Around 32,000 square miles - or 64 per cent of the British countryside - could potentially be affected by the flaring, British media reported.

The news has been met with opposition from environmental activists, who say that the burning of leaked gas - known as flaring - is environmentally hazardous, producing carbon dioxide as well as noise and light pollution.

The practice is closely tied to the controversial practice of hydraulic fracturing - also known as fracking. It involves blasting a combination of water, chemicals, and sand into shale rocks. While the aim is to force the rocks to release shale gas, there are some unintended side effects - the practice has already been linked to earthquakes and water pollution.

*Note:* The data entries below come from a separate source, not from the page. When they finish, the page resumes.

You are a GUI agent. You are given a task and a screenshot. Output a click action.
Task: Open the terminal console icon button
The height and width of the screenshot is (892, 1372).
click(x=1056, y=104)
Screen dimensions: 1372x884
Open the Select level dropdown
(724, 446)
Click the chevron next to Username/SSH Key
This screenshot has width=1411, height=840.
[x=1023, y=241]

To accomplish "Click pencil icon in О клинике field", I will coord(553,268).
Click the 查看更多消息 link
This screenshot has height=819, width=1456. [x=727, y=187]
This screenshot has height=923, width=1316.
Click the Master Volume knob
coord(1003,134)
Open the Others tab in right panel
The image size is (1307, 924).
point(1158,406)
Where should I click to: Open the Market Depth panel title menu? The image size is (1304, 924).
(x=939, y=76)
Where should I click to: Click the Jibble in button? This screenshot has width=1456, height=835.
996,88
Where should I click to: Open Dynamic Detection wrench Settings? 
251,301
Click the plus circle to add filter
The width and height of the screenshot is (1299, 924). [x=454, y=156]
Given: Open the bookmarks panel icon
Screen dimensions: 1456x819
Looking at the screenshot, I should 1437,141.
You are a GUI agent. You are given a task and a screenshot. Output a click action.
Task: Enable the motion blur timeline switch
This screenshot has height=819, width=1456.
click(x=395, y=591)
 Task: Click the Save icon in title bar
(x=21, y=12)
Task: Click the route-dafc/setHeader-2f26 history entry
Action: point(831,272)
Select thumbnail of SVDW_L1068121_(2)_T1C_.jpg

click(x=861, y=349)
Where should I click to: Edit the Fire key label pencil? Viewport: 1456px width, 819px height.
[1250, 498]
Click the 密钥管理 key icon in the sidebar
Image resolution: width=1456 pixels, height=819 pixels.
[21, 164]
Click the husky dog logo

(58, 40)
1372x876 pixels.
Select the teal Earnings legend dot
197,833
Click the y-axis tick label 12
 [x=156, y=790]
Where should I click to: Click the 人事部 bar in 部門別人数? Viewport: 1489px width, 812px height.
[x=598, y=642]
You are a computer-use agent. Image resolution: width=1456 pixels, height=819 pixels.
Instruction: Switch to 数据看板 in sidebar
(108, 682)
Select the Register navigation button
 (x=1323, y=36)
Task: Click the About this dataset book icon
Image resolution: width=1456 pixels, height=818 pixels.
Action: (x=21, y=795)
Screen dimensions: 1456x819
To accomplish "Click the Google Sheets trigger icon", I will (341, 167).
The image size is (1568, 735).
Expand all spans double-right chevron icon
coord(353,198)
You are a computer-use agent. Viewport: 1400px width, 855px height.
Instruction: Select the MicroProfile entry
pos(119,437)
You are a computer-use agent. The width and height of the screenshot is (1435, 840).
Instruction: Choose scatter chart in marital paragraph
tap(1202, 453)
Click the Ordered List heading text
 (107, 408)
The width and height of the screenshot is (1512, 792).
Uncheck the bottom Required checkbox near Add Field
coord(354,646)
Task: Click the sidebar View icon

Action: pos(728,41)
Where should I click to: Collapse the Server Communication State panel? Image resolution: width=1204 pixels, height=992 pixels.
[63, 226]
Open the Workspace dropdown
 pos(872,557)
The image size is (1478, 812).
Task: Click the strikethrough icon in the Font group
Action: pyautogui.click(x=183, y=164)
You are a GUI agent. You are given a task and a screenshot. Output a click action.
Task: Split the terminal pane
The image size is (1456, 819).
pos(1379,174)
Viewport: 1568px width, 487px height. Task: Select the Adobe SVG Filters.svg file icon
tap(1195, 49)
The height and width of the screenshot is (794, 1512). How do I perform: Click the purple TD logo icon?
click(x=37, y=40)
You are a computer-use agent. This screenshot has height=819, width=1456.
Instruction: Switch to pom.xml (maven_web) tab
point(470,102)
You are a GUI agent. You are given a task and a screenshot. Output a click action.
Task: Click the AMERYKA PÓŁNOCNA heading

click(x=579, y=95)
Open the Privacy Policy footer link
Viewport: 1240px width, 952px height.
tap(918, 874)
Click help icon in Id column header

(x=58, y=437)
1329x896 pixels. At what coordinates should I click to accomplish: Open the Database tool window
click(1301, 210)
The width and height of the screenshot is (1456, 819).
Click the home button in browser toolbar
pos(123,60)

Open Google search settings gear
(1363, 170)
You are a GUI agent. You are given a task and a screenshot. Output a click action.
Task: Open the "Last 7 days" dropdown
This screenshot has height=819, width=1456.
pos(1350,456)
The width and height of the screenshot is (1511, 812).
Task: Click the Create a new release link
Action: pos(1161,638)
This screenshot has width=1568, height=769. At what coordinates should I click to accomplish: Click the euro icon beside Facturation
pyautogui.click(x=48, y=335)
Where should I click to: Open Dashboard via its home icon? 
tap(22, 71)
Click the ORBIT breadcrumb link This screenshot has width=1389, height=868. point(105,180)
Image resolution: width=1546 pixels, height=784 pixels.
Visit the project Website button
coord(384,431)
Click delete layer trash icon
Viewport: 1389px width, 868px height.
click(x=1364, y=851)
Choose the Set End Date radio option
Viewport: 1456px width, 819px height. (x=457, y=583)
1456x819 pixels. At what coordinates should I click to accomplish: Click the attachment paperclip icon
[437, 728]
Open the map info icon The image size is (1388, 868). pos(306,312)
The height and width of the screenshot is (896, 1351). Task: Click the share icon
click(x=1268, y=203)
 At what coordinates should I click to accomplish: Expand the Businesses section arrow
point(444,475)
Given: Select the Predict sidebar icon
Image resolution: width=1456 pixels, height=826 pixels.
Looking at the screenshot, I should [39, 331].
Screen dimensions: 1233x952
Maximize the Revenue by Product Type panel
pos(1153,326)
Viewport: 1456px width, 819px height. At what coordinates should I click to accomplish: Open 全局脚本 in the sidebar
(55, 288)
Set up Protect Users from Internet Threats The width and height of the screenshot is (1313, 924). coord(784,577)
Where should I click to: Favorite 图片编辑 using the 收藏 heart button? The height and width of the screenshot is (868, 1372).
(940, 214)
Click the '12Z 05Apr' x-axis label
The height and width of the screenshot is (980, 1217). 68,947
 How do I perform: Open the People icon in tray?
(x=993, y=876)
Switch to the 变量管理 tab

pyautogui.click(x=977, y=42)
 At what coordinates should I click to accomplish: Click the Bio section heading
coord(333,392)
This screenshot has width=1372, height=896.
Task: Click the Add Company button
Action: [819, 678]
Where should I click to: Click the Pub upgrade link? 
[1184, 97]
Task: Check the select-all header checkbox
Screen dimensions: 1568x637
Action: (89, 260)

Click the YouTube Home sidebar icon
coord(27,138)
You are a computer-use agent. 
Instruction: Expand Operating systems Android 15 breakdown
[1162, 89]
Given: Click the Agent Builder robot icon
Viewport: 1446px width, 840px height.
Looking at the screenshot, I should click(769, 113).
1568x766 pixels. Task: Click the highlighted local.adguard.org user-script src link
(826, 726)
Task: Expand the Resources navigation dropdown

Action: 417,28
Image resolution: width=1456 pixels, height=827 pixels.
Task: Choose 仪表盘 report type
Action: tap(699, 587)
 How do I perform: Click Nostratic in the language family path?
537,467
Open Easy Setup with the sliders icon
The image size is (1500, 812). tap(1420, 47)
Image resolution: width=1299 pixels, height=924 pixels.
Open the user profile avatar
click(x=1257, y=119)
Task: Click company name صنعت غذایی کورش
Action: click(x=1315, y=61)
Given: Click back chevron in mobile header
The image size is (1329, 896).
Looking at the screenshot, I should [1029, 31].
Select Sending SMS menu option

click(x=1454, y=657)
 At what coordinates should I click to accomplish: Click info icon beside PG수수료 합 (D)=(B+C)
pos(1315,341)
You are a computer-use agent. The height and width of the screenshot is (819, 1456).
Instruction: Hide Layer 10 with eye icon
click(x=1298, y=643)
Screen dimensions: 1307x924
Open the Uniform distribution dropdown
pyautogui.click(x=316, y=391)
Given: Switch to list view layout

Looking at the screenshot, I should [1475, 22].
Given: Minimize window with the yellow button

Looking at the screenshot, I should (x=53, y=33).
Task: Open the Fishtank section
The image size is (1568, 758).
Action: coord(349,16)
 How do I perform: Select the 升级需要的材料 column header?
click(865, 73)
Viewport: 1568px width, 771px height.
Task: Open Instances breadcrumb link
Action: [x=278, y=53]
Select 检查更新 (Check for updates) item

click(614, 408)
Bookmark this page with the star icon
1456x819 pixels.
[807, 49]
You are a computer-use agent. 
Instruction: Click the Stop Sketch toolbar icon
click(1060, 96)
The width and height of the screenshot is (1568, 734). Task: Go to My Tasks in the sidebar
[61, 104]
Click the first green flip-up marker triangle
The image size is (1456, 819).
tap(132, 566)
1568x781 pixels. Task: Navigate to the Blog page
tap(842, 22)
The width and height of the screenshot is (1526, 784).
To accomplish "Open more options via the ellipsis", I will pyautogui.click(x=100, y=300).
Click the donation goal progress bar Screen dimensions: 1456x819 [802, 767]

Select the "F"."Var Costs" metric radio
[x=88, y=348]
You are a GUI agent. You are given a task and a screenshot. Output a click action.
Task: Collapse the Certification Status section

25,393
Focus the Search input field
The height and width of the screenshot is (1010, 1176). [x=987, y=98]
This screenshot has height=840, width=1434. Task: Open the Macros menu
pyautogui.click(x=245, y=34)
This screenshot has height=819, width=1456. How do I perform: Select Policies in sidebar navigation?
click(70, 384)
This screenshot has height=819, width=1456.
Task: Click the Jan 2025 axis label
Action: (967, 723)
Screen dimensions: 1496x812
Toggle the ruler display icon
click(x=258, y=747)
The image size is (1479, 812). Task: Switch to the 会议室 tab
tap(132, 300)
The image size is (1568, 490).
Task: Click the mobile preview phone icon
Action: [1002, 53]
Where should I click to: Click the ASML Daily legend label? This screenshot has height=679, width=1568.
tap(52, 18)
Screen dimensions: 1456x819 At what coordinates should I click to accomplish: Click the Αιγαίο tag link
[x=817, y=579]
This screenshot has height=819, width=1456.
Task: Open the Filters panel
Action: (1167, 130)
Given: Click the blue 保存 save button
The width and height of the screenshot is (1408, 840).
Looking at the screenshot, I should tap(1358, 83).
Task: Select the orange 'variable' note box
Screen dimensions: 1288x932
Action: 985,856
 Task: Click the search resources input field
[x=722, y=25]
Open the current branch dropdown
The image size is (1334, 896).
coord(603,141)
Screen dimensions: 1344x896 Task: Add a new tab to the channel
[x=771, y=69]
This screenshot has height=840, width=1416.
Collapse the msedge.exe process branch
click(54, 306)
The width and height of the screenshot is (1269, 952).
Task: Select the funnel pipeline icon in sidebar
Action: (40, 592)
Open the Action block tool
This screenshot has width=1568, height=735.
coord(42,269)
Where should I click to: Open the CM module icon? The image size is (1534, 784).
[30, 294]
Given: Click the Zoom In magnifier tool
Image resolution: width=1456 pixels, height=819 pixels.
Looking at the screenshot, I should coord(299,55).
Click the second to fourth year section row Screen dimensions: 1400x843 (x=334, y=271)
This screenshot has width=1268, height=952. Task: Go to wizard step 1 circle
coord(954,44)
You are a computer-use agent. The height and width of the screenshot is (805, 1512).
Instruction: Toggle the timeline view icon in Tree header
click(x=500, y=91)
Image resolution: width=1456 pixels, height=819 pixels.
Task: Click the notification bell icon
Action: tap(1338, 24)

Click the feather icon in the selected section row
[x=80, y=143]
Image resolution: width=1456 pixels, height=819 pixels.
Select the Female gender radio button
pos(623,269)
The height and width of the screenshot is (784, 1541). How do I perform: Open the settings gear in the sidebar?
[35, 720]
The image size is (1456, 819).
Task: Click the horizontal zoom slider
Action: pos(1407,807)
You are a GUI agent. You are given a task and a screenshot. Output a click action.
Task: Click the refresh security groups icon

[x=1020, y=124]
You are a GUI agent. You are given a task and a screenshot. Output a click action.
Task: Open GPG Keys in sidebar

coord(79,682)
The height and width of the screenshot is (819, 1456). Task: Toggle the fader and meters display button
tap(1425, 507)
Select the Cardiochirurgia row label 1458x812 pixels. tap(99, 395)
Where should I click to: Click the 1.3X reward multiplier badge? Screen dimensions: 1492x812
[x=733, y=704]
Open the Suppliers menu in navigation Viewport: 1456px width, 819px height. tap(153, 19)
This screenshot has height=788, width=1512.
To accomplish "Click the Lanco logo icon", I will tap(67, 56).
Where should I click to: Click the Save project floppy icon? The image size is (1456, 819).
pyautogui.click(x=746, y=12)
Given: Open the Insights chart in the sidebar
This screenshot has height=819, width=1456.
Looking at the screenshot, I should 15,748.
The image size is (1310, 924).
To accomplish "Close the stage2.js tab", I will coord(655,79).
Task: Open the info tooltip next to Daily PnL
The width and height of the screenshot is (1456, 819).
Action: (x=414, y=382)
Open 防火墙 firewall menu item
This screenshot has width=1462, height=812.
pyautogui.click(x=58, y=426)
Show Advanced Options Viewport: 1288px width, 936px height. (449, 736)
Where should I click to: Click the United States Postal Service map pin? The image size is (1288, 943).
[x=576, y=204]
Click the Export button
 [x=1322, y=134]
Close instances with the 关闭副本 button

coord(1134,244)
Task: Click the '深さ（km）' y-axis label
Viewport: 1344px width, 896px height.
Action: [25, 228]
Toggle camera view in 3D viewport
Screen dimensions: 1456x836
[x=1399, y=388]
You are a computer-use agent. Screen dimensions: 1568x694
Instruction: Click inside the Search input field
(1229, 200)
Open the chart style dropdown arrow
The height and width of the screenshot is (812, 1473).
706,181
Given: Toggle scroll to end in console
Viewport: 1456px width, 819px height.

Despite the concerns surrounding flaring, IGas CEO Andrew Austin says that it is necessary - and not nearly as bad for the environment as allowing methane leakages to escape into the air.

What is fracking?

Fracking is the term used for hydraulic fracturing - the technique of drilling and firing high pressure liquid into the ground. The “fracking liquid” consists of water, sand, and chemicals.

The process is used to fracture shale rocks which then release natural, shale gas. It takes between one and eight million gallons of water to complete each job. Up to 600 different chemicals are used in the process.

During fracking, methane gas and toxic chemicals can leak from the system and contaminate groundwater. Methane concentrations are 17x higher in drinking-water wells near fracturing sites than in normal wells.

The practice has been linked to both earthquakes and water pollution.

“Though unsightly, burning off methane is arguably a better operational option than simply venting it into the atmosphere,” he told The Independent. "Flaring is the normal thing in standard oil fields, that's why when you fly across the North Sea you can see it. Flaring or not flaring is not the point, it is industry practice.”

But while Austin maintains that flaring is normal and necessary, founder and director of Bristol Group for Water Research disagrees.

“If there was no fracking there would be no need for flaring,” Chad Staddon told RT. He said that fracking is "adding to local water stresses by consuming huge volumes and also in terms of irremediable pollution of much of that water.”

Fracking was made illegal in the UK for just over a year, after the first hydraulic fracturing to take place in the country was found to have caused two significant earth tremors. The government recently lifted the ban, deeming the practice to be safe as long as it was under close supervision.

Although fracking has become normal practice in the US, shale gas production is only just beginning in the UK. Only one company has carried out any fracking so far, and that has been limited to exploratory drilling.

IGas will become the second company to begin drilling for shale gas when it begins exploratory drilling at two sites this summer. If the test drilling is successful, IGas hopes to begin fracking at the sites next year.

The controversial shale gas industry has been openly supported by Chancellor George Osborne, who says he hopes it will provide the UK with a cheap and secure energy supply.

He recently announced tax breaks in his budget, aimed at encouraging a fracking boom. Osborne also hinted at financial incentives to help local communities overcome their opposition to projects.

However, those very incentives have landed Osborne in a heap of trouble with environmental groups like Greenpeace, which has criticized the Chancellor's so-called "dash for gas."